(Saved data entries)
--- START ---
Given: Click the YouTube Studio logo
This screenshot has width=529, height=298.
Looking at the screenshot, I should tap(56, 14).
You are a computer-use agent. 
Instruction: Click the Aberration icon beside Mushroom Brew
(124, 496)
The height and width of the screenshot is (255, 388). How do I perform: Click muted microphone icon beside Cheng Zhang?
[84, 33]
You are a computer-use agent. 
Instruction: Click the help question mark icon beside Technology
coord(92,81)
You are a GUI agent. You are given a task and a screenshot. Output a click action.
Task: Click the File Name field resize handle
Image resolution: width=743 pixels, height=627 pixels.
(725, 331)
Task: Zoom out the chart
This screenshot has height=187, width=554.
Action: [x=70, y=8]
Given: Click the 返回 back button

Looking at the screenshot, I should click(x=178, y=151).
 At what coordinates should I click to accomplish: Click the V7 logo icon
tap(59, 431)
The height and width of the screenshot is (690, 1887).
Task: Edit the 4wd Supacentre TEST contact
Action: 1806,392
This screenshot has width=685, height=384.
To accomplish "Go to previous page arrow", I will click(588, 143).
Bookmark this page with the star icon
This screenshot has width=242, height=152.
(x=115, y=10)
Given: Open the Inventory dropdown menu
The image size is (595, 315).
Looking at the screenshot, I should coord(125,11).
--- END ---
--- START ---
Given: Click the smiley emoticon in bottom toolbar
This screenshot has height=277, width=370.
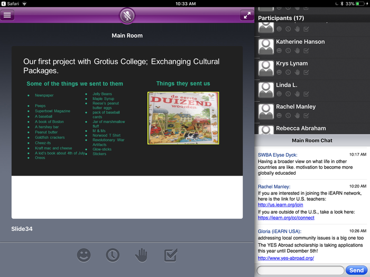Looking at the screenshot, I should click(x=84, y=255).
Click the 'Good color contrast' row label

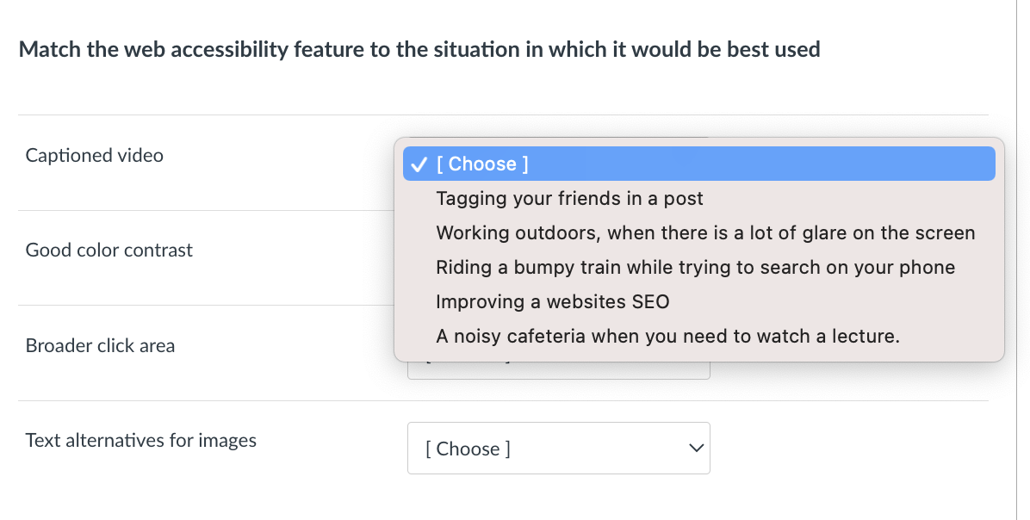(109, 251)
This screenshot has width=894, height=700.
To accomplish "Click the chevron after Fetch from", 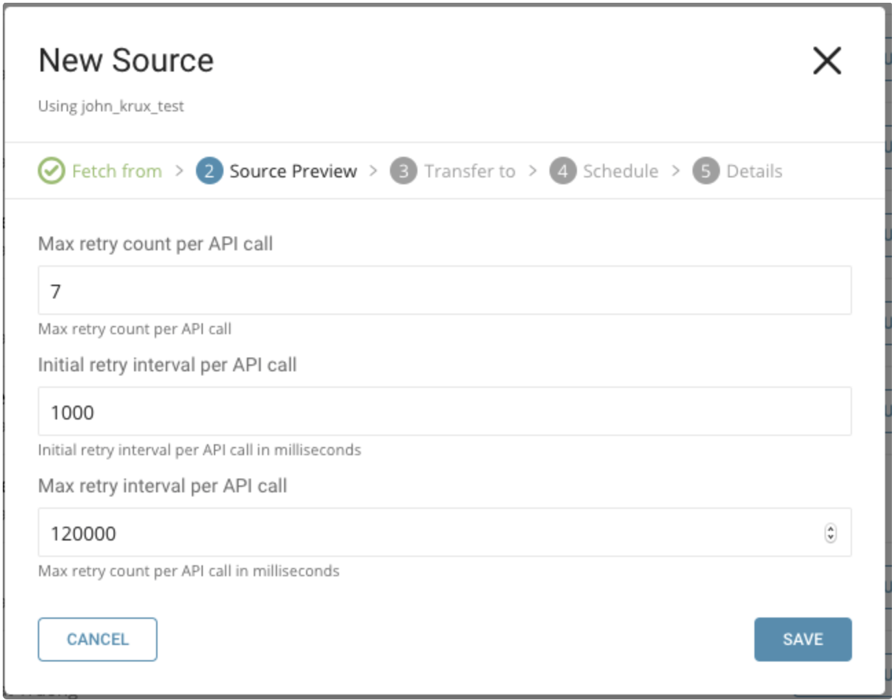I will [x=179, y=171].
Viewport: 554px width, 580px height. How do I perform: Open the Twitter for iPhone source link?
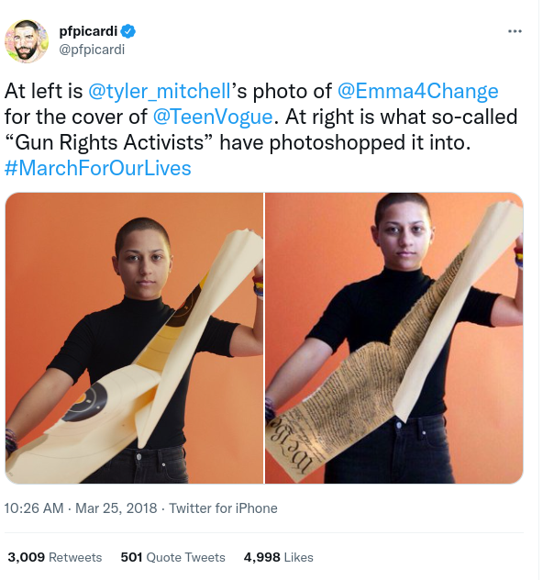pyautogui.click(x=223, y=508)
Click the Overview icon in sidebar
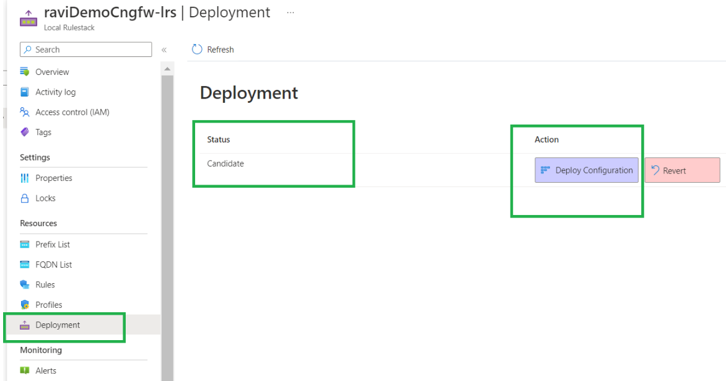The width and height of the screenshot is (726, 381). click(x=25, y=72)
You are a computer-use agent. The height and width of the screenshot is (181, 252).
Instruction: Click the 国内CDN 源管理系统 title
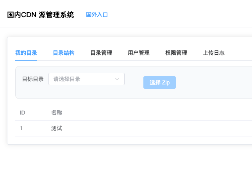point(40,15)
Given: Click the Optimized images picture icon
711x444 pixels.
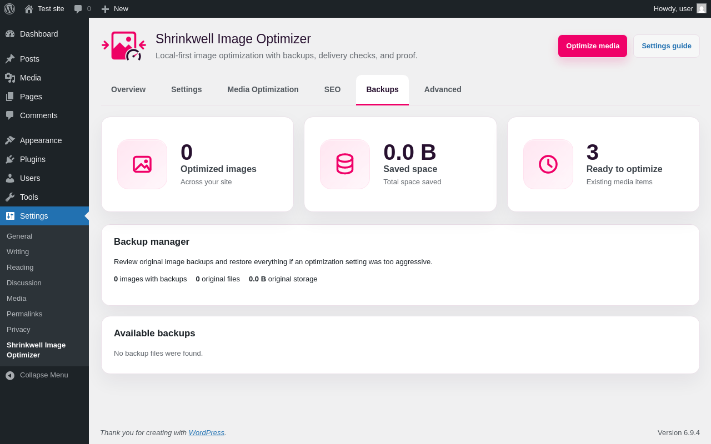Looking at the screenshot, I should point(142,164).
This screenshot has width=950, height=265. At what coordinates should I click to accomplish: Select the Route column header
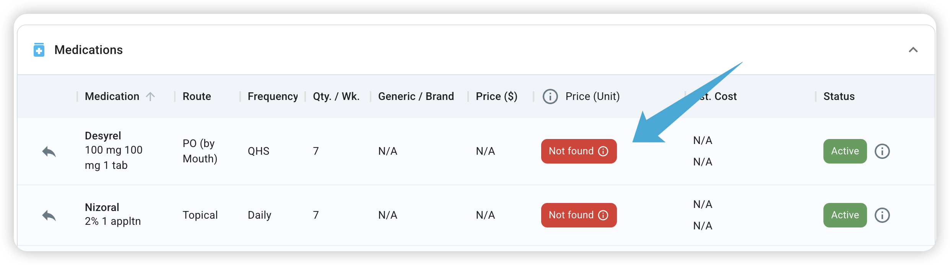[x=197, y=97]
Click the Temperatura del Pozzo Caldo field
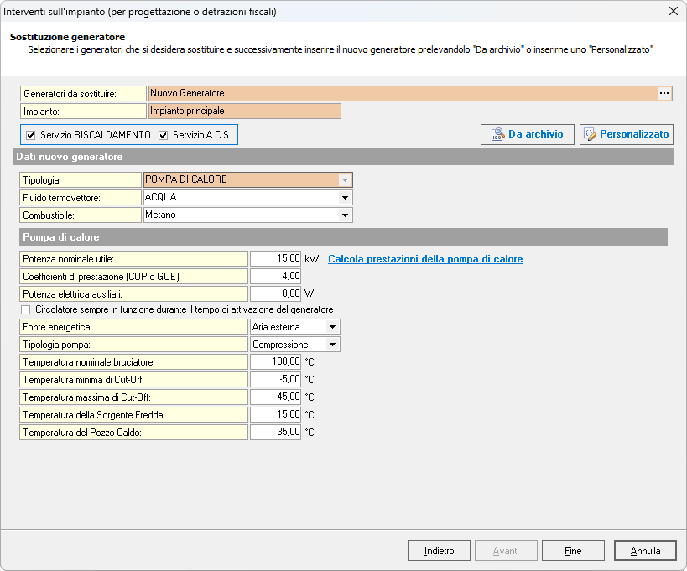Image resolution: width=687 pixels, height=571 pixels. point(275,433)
--- END ---
**WORK TO BE COMPLETED**
Scan the entries above for the word "agent". Report the lines that hold it.

**RESULT**
You are a computer-use agent. 
You are a computer-use agent. 
You are a GUI agent. You are given a task and a screenshot. Output a click action.
You are a computer-use agent. The height and width of the screenshot is (181, 252).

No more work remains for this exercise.